A Taiko, rede de segunda camada do Ethereum, precisou pausar a geração de novos blocos depois de identificar uma falha no sistema responsável por validar o estado da blockchain. Com o problema, o protocolo informou que todas as bridges da rede passaram a ser consideradas inseguras e recomendou que os usuários retirem seus fundos imediatamente.

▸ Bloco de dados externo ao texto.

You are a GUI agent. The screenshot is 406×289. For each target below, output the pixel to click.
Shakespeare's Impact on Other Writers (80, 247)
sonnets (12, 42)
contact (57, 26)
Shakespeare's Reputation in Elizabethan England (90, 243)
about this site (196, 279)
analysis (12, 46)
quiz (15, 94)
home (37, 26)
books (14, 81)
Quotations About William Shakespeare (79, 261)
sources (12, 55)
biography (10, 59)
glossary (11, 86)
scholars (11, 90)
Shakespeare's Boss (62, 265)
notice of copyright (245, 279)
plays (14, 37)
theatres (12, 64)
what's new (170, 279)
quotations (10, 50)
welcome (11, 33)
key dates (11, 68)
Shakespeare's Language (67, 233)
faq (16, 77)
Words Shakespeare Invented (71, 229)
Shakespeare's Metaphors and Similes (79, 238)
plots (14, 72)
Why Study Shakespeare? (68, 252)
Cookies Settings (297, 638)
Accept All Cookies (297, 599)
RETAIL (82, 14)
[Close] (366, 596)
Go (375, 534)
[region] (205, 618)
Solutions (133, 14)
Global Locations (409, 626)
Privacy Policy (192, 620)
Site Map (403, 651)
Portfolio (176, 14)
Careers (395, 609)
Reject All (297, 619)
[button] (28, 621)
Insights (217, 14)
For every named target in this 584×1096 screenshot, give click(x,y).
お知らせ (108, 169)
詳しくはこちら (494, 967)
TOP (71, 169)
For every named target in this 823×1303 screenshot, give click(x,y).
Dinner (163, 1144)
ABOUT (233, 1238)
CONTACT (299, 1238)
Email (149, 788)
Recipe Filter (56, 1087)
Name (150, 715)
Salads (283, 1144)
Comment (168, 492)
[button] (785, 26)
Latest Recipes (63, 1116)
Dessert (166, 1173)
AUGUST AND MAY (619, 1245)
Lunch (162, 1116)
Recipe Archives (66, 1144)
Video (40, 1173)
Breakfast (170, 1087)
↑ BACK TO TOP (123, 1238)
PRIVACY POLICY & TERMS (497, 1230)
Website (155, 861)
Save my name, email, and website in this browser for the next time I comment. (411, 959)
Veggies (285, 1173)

Em comunicado no X, a equipe da Taiko afirmou que está atuando junto ao seu Conselho de Segurança e parceiros do ecossistema para conter a situação, suspender sistemas afetados sempre que possível e tomar medidas técnicas e jurídicas. A orientação foi direta: sacar todos os ativos das bridges da rede sem demora.
O projeto também solicitou que exchanges centralizadas interrompam depósitos do token TAIKO até novo aviso. Em seguida, a equipe confirmou que os propositores da rede suspenderam a produção de blocos enquanto a investigação avança.
De acordo com a atualização, o incidente foi controlado por volta das 3h08 (horário de Brasília) desta segunda-feira. As retiradas via L1 Bridge e ERC20Vault foram totalmente paralisadas, e o prejuízo estimado chega a cerca de US$ 1,7 milhão.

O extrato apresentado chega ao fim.